__Your instructions__
Please transcribe each of the records exactly as given.

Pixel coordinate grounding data
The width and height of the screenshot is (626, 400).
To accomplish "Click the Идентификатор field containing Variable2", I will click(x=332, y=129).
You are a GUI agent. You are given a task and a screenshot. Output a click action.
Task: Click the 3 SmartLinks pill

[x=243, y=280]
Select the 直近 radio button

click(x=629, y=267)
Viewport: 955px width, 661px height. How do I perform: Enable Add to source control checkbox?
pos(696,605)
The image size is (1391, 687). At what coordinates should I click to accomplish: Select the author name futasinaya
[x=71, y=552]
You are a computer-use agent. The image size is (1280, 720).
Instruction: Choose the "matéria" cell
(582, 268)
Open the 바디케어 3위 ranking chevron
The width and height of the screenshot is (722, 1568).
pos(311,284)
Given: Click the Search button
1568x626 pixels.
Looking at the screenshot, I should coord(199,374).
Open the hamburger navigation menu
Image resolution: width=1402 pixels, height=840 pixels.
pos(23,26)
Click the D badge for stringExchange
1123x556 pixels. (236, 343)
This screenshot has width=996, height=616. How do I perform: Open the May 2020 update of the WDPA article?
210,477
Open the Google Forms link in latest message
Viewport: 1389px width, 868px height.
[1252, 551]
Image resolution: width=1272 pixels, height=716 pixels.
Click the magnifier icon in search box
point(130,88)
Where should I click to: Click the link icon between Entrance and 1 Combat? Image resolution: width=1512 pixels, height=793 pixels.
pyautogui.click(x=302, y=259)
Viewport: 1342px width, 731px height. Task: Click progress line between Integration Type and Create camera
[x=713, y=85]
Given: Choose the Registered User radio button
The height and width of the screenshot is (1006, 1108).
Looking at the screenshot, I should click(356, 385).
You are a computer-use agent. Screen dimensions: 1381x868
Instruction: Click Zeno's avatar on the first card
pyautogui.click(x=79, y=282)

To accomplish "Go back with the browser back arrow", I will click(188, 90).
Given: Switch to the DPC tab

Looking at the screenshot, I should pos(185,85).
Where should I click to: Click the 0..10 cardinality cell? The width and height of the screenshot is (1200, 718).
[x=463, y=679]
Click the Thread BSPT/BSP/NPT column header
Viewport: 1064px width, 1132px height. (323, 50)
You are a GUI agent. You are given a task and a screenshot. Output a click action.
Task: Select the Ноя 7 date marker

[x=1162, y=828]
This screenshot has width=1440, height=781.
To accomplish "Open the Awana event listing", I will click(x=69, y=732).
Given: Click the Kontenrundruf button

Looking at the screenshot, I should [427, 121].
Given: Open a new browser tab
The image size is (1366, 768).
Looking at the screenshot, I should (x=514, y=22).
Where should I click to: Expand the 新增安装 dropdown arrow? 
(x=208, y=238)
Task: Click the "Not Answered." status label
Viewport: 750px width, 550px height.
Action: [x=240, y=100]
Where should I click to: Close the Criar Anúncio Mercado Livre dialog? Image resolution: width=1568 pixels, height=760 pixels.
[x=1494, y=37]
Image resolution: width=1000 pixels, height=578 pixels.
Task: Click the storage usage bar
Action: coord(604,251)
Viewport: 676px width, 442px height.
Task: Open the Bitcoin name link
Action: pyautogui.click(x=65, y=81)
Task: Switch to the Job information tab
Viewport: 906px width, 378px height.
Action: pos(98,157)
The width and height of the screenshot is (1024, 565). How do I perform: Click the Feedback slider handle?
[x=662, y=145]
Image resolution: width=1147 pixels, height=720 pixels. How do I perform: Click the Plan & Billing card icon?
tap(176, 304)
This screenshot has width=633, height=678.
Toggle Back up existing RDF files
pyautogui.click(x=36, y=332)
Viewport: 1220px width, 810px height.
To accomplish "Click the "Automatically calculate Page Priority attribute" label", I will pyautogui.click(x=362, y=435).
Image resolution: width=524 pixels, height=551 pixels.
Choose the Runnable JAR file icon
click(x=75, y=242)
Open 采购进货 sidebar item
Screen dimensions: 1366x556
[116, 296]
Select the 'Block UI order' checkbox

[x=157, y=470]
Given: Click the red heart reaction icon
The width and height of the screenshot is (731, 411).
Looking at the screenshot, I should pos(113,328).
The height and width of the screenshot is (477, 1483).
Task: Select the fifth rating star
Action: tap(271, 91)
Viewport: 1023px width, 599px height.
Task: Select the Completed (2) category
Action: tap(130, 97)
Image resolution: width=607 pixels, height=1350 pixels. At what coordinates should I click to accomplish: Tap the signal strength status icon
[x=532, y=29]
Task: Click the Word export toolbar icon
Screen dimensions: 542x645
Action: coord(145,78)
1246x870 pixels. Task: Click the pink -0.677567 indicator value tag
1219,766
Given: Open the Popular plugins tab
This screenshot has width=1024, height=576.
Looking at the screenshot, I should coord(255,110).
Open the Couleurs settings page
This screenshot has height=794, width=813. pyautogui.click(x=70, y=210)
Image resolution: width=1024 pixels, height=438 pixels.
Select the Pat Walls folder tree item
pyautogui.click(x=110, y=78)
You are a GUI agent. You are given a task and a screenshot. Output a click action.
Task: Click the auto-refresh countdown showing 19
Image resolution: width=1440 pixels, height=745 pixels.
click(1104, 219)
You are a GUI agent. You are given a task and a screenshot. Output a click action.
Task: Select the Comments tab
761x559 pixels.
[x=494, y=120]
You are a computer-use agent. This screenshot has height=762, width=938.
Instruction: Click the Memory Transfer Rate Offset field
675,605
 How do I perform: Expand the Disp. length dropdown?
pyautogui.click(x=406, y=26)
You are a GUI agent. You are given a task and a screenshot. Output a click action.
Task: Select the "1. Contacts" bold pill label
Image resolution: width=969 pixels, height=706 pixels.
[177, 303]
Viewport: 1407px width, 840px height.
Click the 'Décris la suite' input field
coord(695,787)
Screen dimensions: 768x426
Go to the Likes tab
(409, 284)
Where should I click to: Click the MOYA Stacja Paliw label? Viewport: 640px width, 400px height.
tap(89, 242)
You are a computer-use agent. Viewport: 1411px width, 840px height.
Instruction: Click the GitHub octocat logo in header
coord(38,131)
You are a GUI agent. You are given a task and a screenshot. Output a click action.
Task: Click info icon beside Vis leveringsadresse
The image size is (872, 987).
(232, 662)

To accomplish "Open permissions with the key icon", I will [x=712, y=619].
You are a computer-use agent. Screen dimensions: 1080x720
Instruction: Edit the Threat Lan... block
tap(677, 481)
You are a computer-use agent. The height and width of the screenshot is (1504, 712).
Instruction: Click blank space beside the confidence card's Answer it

__Your response__
The width and height of the screenshot is (626, 400).
To accomplish "Click the Идентификатор field containing Variable2", I will click(x=332, y=129).
You are a GUI agent. You are given a task and a screenshot. Output a click action.
Task: Click the 3 SmartLinks pill

[x=243, y=280]
Select the 直近 radio button

click(x=629, y=267)
Viewport: 955px width, 661px height. How do I perform: Enable Add to source control checkbox?
pos(696,605)
The image size is (1391, 687). At what coordinates should I click to accomplish: Select the author name futasinaya
[x=71, y=552]
You are a computer-use agent. The image size is (1280, 720).
Instruction: Choose the "matéria" cell
(582, 268)
Open the 바디케어 3위 ranking chevron
The width and height of the screenshot is (722, 1568).
pos(311,284)
Given: Click the Search button
1568x626 pixels.
Looking at the screenshot, I should coord(199,374).
Open the hamburger navigation menu
Image resolution: width=1402 pixels, height=840 pixels.
pos(23,26)
Click the D badge for stringExchange
1123x556 pixels. (236, 343)
This screenshot has width=996, height=616. How do I perform: Open the May 2020 update of the WDPA article?
210,477
Open the Google Forms link in latest message
Viewport: 1389px width, 868px height.
[1252, 551]
Image resolution: width=1272 pixels, height=716 pixels.
Click the magnifier icon in search box
point(130,88)
Where should I click to: Click the link icon between Entrance and 1 Combat? Image resolution: width=1512 pixels, height=793 pixels.
pyautogui.click(x=302, y=259)
Viewport: 1342px width, 731px height. Task: Click progress line between Integration Type and Create camera
[x=713, y=85]
Given: Choose the Registered User radio button
The height and width of the screenshot is (1006, 1108).
Looking at the screenshot, I should click(356, 385).
You are a computer-use agent. Screen dimensions: 1381x868
Instruction: Click Zeno's avatar on the first card
pyautogui.click(x=79, y=282)

To accomplish "Go back with the browser back arrow", I will click(188, 90).
Given: Switch to the DPC tab

Looking at the screenshot, I should pos(185,85).
Where should I click to: Click the 0..10 cardinality cell? The width and height of the screenshot is (1200, 718).
[x=463, y=679]
Click the Thread BSPT/BSP/NPT column header
Viewport: 1064px width, 1132px height. (323, 50)
You are a GUI agent. You are given a task and a screenshot. Output a click action.
Task: Select the Ноя 7 date marker

[x=1162, y=828]
This screenshot has width=1440, height=781.
To accomplish "Open the Awana event listing", I will click(x=69, y=732).
Given: Click the Kontenrundruf button

Looking at the screenshot, I should [427, 121].
Given: Open a new browser tab
The image size is (1366, 768).
Looking at the screenshot, I should (x=514, y=22).
Where should I click to: Expand the 新增安装 dropdown arrow? 
(x=208, y=238)
Task: Click the "Not Answered." status label
Viewport: 750px width, 550px height.
Action: [x=240, y=100]
Where should I click to: Close the Criar Anúncio Mercado Livre dialog? Image resolution: width=1568 pixels, height=760 pixels.
[x=1494, y=37]
Image resolution: width=1000 pixels, height=578 pixels.
Task: Click the storage usage bar
Action: coord(604,251)
Viewport: 676px width, 442px height.
Task: Open the Bitcoin name link
Action: pyautogui.click(x=65, y=81)
Task: Switch to the Job information tab
Viewport: 906px width, 378px height.
Action: pos(98,157)
The width and height of the screenshot is (1024, 565). How do I perform: Click the Feedback slider handle?
[x=662, y=145]
Image resolution: width=1147 pixels, height=720 pixels. How do I perform: Click the Plan & Billing card icon?
tap(176, 304)
This screenshot has width=633, height=678.
Toggle Back up existing RDF files
pyautogui.click(x=36, y=332)
Viewport: 1220px width, 810px height.
To accomplish "Click the "Automatically calculate Page Priority attribute" label", I will pyautogui.click(x=362, y=435).
Image resolution: width=524 pixels, height=551 pixels.
Choose the Runnable JAR file icon
click(x=75, y=242)
Open 采购进货 sidebar item
Screen dimensions: 1366x556
[116, 296]
Select the 'Block UI order' checkbox

[x=157, y=470]
Given: Click the red heart reaction icon
The width and height of the screenshot is (731, 411).
Looking at the screenshot, I should pos(113,328).
The height and width of the screenshot is (477, 1483).
Task: Select the fifth rating star
Action: tap(271, 91)
Viewport: 1023px width, 599px height.
Task: Select the Completed (2) category
Action: tap(130, 97)
Image resolution: width=607 pixels, height=1350 pixels. At what coordinates should I click to accomplish: Tap the signal strength status icon
[x=532, y=29]
Task: Click the Word export toolbar icon
Screen dimensions: 542x645
Action: coord(145,78)
1246x870 pixels. Task: Click the pink -0.677567 indicator value tag
1219,766
Given: Open the Popular plugins tab
This screenshot has width=1024, height=576.
Looking at the screenshot, I should coord(255,110).
Open the Couleurs settings page
This screenshot has height=794, width=813. pyautogui.click(x=70, y=210)
Image resolution: width=1024 pixels, height=438 pixels.
Select the Pat Walls folder tree item
pyautogui.click(x=110, y=78)
You are a GUI agent. You are given a task and a screenshot. Output a click action.
Task: Click the auto-refresh countdown showing 19
Image resolution: width=1440 pixels, height=745 pixels.
click(1104, 219)
You are a GUI agent. You are given a task and a screenshot. Output a click action.
Task: Select the Comments tab
761x559 pixels.
[x=494, y=120]
You are a computer-use agent. This screenshot has height=762, width=938.
Instruction: Click the Memory Transfer Rate Offset field
675,605
 How do I perform: Expand the Disp. length dropdown?
pyautogui.click(x=406, y=26)
You are a GUI agent. You are given a task and a screenshot. Output a click action.
Task: Select the "1. Contacts" bold pill label
Image resolution: width=969 pixels, height=706 pixels.
[177, 303]
Viewport: 1407px width, 840px height.
Click the 'Décris la suite' input field
coord(695,787)
Screen dimensions: 768x426
Go to the Likes tab
(409, 284)
Where should I click to: Click the MOYA Stacja Paliw label? Viewport: 640px width, 400px height.
tap(89, 242)
You are a computer-use agent. Viewport: 1411px width, 840px height.
Instruction: Click the GitHub octocat logo in header
coord(38,131)
You are a GUI agent. You are given a task and a screenshot. Output a click action.
Task: Click info icon beside Vis leveringsadresse
The image size is (872, 987).
(232, 662)

To accomplish "Open permissions with the key icon", I will [x=712, y=619].
You are a computer-use agent. Screen dimensions: 1080x720
Instruction: Edit the Threat Lan... block
tap(677, 481)
You are a computer-use agent. The height and width of the screenshot is (1504, 712).
Instruction: Click blank space beside the confidence card's Answer it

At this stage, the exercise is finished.